At first sight Eugen Hinkemann is a fine figure of a man. Tall, well-built. A worker. Someone who has been prepared to fight for his country. However, he has been wounded, both physically and psychologically, in a particularly horrible and intimate manner. He has returned from the war with his manhood literally shot away.
The power of Toller’s play is that events which appear so clearly symbolic are located in such brutal and sensational times that they remain equally plausible as realism. The price of war was not paid equally, either between nations or between individuals. Just as on an international level the terms of the Armistice were the cause of much resentment in Germany and became a key factor in destabilizing the political climate in the years after 1919, Toller’s Hinkemann presents us with an individual whose sufferings are extreme even by the standards of this defeated society.
n this world of losers, populated by the poor and the depressed, each craving brief moments of gratification and capable of exploiting any opportunity to bolster their fragile self-esteem, Hinkemann is prepared to go to any means to support himself and his wife and to earn her respect. If he can’t achieve this, he thinks, what can he do?
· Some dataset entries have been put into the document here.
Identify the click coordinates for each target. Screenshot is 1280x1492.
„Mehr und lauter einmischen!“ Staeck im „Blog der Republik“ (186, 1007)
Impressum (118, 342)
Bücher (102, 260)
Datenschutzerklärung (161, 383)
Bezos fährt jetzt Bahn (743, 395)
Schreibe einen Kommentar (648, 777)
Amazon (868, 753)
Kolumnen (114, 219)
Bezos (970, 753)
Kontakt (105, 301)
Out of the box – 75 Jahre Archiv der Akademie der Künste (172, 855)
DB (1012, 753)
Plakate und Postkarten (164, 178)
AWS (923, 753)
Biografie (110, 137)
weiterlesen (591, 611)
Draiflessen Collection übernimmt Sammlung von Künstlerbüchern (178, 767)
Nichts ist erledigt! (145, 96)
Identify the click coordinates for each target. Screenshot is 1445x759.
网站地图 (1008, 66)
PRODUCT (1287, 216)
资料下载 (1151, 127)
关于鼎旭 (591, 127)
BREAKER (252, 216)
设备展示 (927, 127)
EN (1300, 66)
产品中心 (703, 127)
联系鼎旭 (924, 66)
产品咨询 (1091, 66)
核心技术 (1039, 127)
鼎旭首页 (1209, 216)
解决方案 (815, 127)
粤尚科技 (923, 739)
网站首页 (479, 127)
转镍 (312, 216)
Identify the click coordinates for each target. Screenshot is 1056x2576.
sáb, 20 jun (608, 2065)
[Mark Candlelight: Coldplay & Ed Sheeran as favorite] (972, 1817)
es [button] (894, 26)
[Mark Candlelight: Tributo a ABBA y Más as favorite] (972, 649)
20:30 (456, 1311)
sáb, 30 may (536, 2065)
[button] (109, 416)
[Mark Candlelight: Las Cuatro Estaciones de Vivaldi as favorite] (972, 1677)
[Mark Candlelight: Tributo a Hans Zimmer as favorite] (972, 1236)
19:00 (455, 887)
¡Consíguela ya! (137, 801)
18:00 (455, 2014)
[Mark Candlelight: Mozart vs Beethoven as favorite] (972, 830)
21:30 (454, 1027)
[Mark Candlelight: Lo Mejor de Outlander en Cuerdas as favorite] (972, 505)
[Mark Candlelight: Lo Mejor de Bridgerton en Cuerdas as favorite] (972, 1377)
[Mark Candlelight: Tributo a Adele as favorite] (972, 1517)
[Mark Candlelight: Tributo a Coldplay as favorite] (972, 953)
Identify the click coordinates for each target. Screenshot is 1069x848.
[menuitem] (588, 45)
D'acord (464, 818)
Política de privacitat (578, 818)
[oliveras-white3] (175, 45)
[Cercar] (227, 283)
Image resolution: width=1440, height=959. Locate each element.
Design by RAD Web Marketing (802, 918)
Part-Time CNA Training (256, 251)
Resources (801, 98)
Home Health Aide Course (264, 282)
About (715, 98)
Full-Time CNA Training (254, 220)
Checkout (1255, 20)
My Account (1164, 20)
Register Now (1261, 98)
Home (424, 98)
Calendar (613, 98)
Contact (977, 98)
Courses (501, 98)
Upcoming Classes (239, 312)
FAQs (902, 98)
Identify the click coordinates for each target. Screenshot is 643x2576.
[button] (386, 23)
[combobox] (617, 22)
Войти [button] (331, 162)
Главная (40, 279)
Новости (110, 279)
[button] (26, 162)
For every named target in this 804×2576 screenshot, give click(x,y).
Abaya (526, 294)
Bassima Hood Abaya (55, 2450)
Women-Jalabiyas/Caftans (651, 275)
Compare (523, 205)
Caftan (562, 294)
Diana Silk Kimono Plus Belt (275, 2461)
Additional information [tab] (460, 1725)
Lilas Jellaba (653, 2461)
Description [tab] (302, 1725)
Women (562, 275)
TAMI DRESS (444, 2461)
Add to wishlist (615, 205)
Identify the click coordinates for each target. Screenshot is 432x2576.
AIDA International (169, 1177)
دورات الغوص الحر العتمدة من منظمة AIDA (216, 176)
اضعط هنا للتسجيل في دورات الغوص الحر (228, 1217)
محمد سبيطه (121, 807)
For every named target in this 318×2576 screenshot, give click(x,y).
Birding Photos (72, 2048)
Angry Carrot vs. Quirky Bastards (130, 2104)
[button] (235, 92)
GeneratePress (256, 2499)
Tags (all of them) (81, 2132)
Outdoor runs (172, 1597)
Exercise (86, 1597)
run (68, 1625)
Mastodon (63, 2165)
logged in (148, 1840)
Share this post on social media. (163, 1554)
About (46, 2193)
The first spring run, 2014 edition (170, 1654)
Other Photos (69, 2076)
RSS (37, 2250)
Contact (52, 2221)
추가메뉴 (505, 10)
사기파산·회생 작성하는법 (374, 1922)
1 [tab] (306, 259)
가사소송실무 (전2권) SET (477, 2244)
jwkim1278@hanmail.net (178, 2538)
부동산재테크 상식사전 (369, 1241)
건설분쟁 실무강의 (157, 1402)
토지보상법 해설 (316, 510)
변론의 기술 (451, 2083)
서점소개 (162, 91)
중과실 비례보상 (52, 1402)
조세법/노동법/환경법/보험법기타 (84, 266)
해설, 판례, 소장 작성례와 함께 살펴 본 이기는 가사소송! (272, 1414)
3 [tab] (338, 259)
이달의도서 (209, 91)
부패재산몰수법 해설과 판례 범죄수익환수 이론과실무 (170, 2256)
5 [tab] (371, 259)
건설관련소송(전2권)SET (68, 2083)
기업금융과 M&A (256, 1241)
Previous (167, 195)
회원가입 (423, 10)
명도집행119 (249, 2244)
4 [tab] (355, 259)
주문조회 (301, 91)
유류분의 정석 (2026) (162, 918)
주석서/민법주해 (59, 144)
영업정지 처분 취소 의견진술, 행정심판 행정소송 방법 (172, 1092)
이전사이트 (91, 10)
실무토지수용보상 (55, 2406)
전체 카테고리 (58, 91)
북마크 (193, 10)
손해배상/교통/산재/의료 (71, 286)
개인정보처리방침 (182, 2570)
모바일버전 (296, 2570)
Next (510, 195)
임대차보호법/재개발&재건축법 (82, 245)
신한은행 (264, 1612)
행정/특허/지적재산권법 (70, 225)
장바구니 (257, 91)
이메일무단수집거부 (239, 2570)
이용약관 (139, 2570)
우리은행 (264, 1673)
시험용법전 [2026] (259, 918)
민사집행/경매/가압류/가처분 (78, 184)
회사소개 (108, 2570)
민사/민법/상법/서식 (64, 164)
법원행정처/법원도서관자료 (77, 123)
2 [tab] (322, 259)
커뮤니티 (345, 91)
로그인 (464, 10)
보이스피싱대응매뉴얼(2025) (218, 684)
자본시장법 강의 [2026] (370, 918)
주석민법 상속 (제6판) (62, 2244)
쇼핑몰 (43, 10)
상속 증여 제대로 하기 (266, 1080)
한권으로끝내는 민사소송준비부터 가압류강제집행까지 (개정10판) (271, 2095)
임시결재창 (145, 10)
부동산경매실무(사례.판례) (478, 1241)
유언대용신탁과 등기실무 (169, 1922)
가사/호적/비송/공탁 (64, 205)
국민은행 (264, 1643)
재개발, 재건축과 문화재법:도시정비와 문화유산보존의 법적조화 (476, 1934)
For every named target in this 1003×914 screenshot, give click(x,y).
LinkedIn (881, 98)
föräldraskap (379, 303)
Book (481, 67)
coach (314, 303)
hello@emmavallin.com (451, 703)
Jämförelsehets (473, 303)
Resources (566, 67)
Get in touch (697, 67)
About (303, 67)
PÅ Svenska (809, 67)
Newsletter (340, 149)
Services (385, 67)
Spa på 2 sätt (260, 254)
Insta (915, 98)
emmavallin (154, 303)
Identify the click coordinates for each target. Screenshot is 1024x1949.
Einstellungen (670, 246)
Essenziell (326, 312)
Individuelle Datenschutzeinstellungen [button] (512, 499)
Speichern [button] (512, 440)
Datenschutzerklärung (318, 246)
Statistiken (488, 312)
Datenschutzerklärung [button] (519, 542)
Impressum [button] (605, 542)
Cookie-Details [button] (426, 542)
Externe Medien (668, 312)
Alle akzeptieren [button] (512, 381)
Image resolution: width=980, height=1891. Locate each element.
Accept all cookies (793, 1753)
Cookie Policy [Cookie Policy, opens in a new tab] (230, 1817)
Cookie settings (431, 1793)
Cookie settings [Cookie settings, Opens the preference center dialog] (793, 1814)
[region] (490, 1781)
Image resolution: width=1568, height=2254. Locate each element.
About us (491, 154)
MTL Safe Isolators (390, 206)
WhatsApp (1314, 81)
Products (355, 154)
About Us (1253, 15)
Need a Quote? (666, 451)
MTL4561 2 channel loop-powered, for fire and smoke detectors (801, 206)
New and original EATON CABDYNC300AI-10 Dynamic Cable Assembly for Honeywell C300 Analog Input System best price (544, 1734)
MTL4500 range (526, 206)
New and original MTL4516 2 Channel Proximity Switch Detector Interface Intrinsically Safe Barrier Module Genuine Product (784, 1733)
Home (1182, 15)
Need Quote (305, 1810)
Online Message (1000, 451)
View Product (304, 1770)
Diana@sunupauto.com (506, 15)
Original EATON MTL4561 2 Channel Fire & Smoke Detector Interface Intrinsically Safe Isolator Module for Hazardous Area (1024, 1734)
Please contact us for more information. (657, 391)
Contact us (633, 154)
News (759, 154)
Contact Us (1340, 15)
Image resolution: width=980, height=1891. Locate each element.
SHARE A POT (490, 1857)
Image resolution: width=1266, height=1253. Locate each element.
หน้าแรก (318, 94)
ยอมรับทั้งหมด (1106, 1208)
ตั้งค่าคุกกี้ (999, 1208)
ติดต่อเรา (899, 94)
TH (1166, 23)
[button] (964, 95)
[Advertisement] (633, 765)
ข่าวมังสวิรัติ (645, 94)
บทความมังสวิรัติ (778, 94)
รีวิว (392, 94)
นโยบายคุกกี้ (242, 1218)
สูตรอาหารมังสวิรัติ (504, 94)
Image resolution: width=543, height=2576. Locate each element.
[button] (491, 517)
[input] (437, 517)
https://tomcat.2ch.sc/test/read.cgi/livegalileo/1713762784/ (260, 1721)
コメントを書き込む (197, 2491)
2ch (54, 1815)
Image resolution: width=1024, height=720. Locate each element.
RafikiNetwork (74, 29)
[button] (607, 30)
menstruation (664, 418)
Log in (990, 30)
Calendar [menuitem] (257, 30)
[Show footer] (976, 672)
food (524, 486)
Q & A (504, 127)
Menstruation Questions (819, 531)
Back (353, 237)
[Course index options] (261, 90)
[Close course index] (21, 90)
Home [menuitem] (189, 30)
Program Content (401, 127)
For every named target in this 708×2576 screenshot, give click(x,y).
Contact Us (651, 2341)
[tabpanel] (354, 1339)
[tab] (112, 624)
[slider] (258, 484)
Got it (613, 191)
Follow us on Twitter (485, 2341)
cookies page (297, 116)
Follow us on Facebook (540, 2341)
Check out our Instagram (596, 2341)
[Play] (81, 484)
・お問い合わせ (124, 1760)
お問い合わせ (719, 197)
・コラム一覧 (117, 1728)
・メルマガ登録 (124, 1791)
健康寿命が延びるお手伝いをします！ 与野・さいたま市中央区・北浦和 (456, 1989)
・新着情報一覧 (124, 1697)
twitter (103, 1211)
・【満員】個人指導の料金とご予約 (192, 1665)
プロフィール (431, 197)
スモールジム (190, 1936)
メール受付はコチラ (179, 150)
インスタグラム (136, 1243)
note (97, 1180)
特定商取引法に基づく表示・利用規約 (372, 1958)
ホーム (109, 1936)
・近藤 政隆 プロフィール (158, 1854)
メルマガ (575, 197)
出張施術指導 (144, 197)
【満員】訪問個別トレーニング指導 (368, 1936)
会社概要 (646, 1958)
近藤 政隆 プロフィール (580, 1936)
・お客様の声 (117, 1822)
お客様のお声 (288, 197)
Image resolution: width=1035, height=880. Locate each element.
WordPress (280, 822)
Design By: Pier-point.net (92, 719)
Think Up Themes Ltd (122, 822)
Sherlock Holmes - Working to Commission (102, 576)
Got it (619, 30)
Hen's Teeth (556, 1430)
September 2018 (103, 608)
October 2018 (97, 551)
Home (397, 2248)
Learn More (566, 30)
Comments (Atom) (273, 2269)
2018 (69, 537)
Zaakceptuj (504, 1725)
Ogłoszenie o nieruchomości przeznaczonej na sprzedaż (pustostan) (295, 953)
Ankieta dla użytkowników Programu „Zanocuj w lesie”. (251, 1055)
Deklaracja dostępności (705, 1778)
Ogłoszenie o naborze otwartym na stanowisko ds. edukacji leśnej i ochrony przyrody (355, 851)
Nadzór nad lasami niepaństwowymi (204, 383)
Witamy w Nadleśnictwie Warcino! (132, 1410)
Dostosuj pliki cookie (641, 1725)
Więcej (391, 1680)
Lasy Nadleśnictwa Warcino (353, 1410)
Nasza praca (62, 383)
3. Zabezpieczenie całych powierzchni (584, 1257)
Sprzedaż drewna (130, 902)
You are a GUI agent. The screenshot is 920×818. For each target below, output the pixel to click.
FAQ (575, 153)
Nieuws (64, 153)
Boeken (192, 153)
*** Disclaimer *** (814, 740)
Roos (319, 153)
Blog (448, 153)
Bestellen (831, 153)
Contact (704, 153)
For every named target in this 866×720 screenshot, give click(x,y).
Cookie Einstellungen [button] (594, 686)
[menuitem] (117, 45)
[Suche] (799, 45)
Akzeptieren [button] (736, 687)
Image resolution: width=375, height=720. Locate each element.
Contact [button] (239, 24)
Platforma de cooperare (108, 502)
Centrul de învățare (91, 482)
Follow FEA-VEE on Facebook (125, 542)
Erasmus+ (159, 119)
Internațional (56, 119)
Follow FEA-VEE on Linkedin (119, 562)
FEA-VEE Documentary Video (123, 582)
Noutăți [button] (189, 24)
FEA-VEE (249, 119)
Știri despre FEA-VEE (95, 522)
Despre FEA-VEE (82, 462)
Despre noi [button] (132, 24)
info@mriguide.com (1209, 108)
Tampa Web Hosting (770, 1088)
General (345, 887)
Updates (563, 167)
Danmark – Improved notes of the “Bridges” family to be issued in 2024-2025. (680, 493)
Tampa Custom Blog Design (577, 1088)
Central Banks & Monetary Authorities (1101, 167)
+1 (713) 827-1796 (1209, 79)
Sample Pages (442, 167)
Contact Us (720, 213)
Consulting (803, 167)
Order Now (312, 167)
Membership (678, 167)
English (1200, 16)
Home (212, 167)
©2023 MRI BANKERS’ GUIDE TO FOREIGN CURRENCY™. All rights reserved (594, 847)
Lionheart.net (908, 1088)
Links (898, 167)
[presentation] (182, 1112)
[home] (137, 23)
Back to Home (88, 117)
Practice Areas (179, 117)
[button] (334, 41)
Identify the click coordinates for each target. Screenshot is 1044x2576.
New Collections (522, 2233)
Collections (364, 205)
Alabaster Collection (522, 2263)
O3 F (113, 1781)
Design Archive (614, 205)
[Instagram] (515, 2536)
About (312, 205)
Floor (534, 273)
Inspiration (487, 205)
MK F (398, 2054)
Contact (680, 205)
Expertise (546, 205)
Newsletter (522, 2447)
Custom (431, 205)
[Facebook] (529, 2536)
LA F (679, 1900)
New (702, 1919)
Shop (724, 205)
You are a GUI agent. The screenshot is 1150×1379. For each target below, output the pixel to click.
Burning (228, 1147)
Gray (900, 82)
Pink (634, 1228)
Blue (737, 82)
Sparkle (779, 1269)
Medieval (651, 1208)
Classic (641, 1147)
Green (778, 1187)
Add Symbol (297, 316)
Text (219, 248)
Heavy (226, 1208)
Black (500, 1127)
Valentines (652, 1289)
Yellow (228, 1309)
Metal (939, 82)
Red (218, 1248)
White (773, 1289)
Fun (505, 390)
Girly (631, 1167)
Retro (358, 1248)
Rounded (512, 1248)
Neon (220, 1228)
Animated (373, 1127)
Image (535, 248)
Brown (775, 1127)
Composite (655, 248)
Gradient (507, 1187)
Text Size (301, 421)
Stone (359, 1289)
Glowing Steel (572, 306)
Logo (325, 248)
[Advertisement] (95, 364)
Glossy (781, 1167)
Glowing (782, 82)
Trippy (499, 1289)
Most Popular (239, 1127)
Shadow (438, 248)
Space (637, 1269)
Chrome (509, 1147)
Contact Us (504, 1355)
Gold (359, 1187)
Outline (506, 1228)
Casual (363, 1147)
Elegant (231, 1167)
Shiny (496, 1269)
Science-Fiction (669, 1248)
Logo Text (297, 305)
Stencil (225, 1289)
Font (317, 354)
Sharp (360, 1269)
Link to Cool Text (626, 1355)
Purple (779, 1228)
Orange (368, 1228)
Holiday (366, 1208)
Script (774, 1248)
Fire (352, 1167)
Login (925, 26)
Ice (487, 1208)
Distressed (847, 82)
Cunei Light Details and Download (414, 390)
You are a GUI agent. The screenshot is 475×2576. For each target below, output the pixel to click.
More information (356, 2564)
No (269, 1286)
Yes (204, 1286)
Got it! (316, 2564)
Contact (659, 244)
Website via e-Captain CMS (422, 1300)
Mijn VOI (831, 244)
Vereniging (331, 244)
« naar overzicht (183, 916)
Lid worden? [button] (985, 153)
Miloš Lolić studied directing for theatre and radio at Belgrade’s University of Dramatic Arts and won the BITEF prize for his production of Robert Musil’s The Enthusiasts. His production of God is a DJ by Falk Richter was presented at the Radikal Jung Festival in 2011. In 2012 he was awarded the Nestroy Prize for Best Newcomer for his production of Wolfgang Bauer’s Magic Afternoon at the Volkstheater Vienna.